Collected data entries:

_ _ _

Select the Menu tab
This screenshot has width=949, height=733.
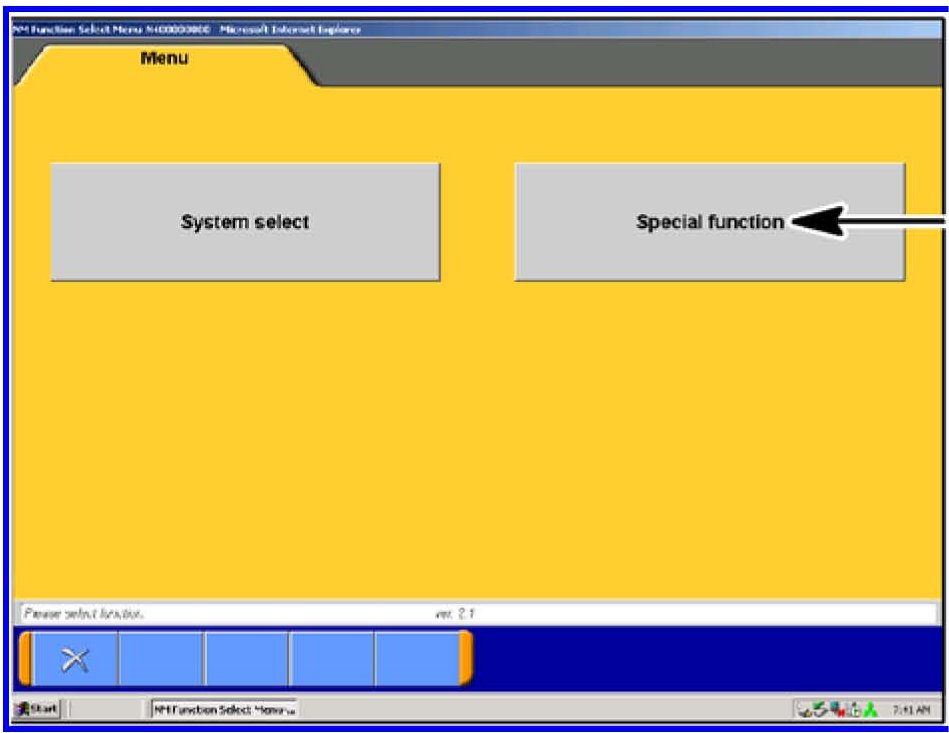tap(164, 59)
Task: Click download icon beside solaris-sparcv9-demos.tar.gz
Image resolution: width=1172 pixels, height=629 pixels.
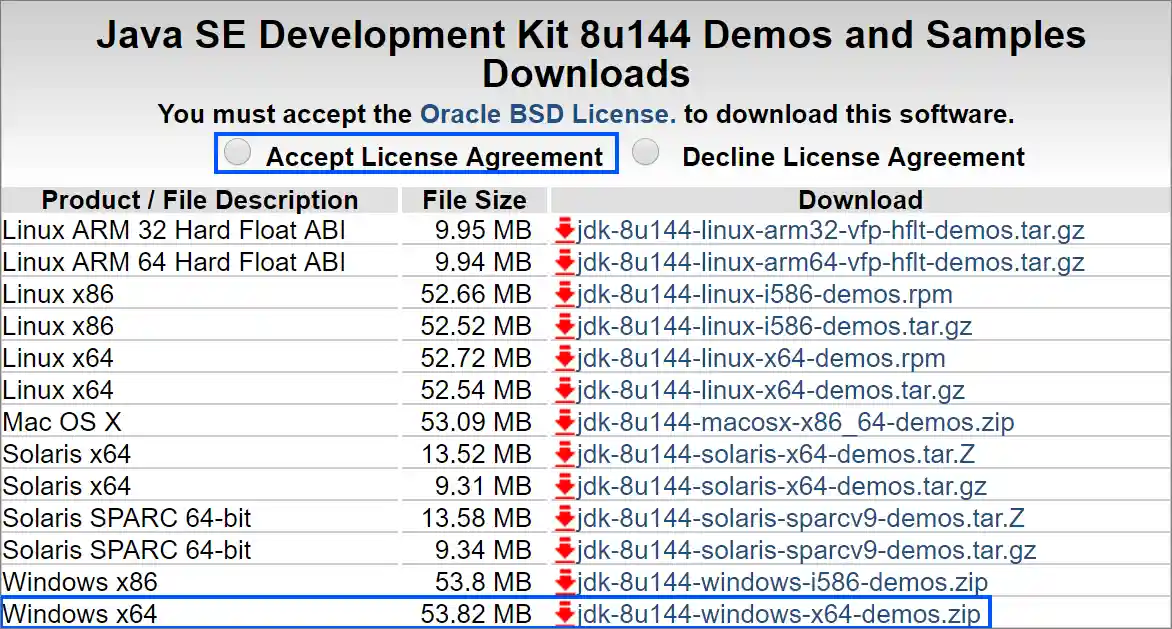Action: point(565,551)
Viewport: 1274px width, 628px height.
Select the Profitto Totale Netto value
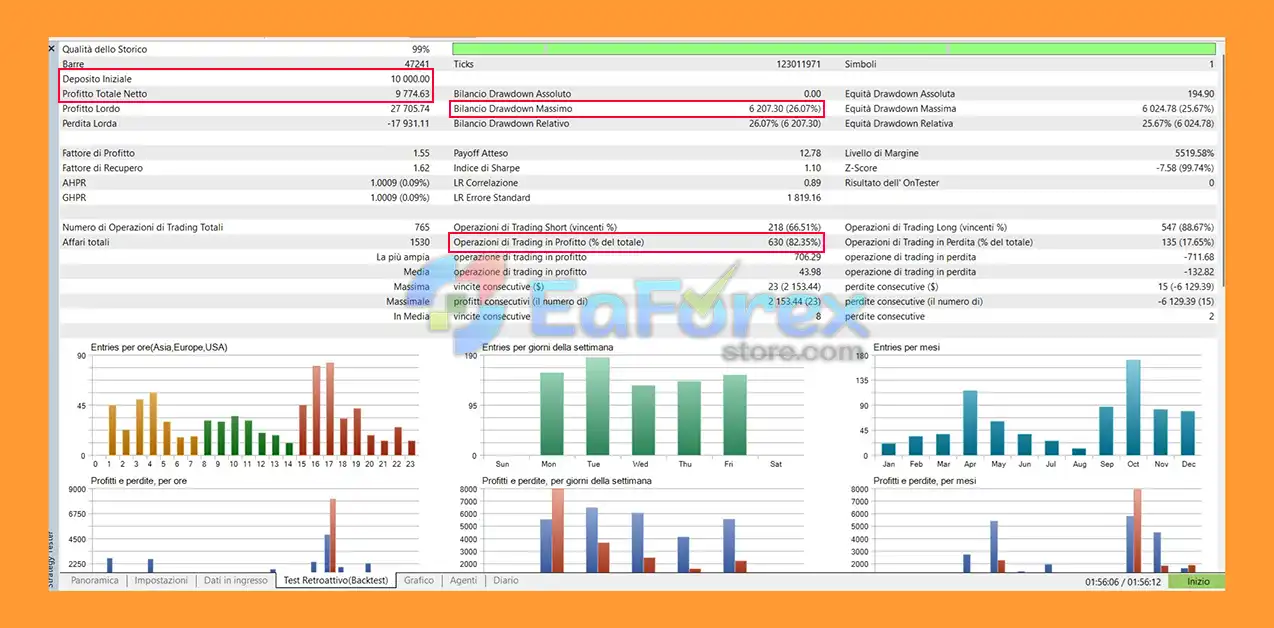411,94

_ _ _

Only the lines from the one that contains "This screenshot has width=949, height=733." through the last line of the records may appear in the answer, retyped exactly and with no pictures.

** Response **
This screenshot has width=949, height=733.
tap(164, 59)
Task: Click download icon beside solaris-sparcv9-demos.tar.gz
Image resolution: width=1172 pixels, height=629 pixels.
Action: point(565,551)
Viewport: 1274px width, 628px height.
Select the Profitto Totale Netto value
411,94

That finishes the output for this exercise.